◆ Problem to work on ◆
Filter the records for "icon" and keep each line that has it.

Collected data
== Segment start ==
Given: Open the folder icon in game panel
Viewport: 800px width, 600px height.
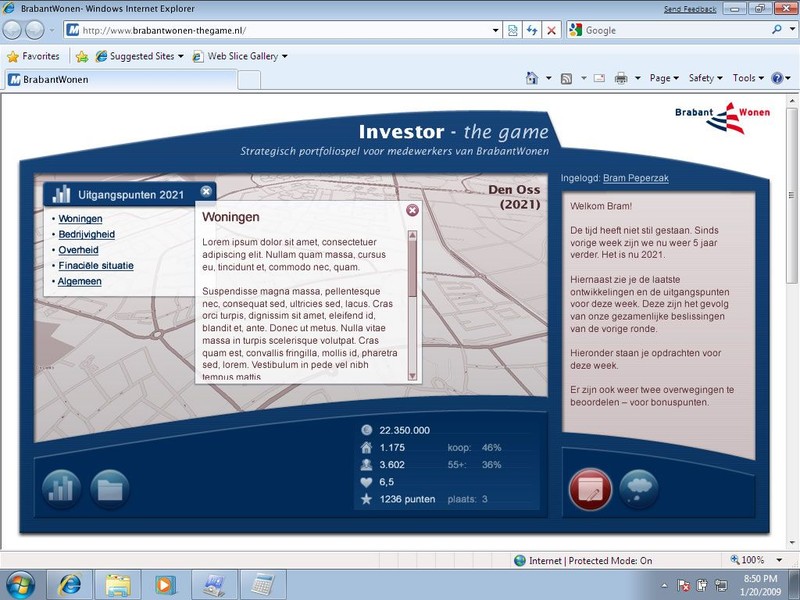Looking at the screenshot, I should pos(110,489).
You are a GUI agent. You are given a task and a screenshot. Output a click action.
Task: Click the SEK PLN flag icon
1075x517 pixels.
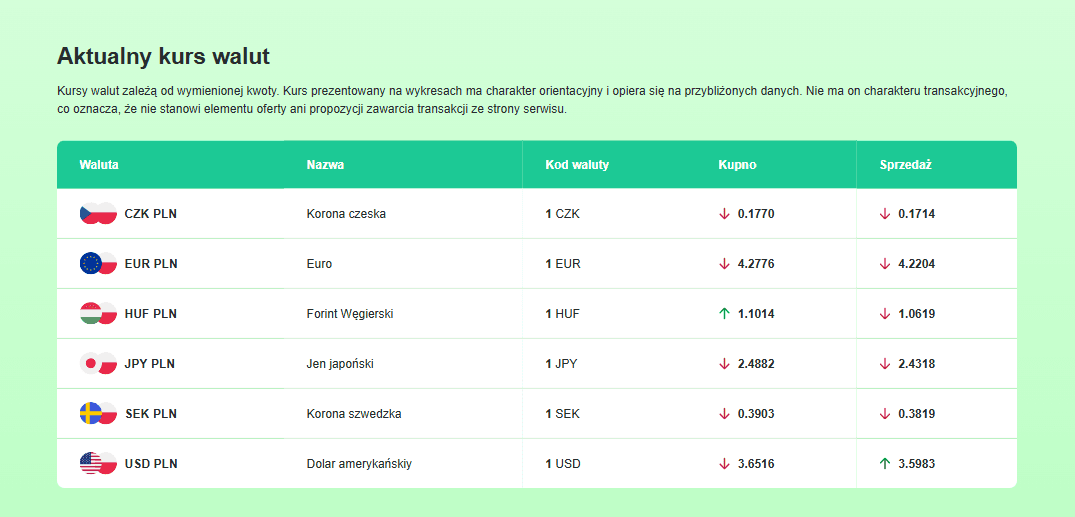pos(98,413)
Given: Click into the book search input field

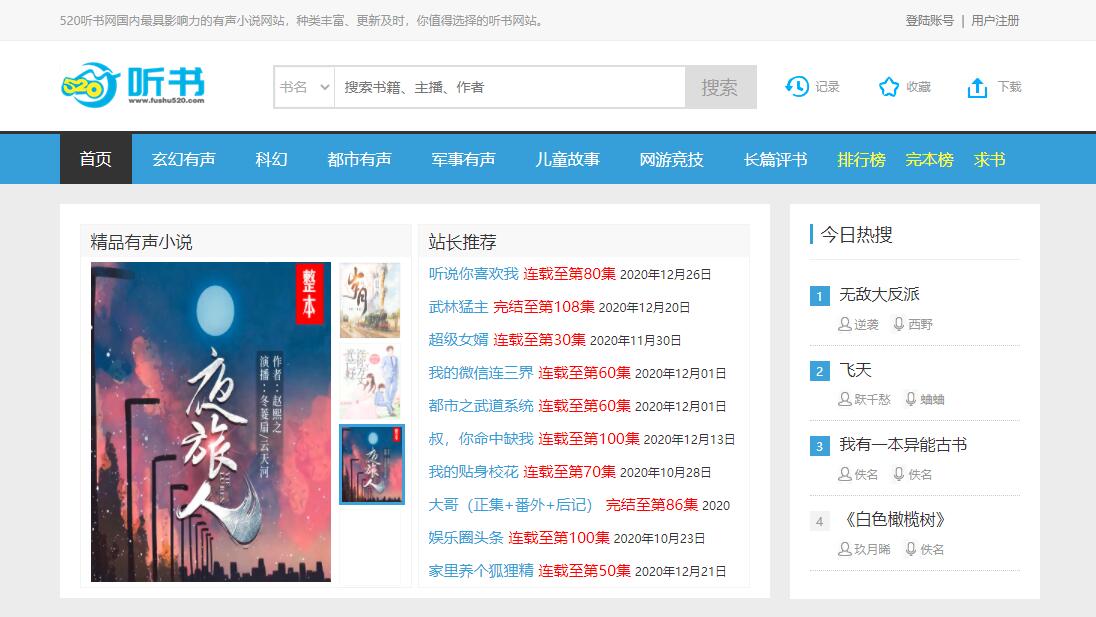Looking at the screenshot, I should (509, 87).
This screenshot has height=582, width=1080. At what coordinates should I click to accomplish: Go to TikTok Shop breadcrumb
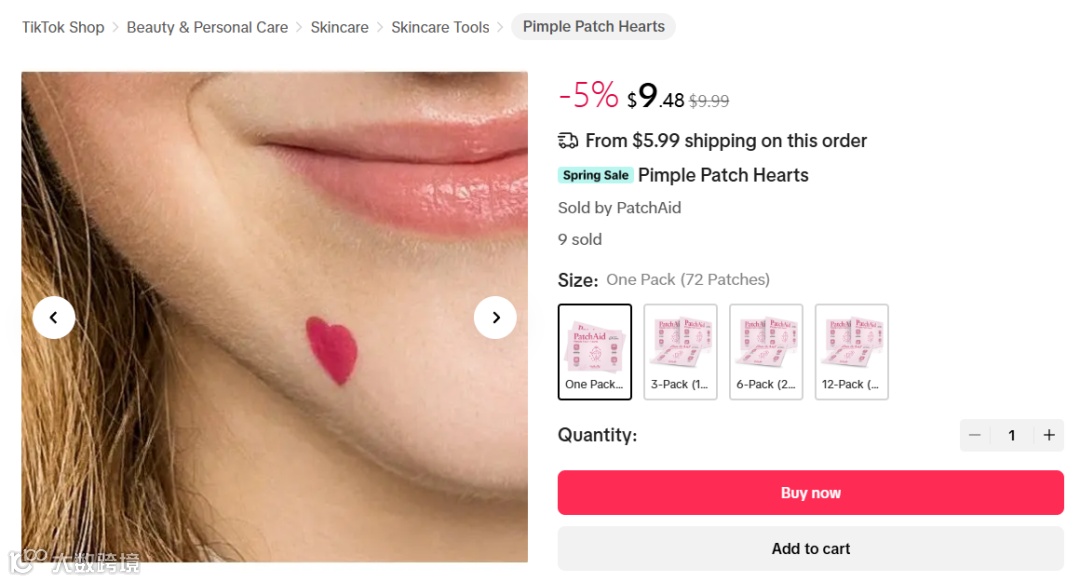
== Segment end ==
◆ Worked solution ◆
Given: Open the folder icon in game panel
Task: Click the SEK PLN flag icon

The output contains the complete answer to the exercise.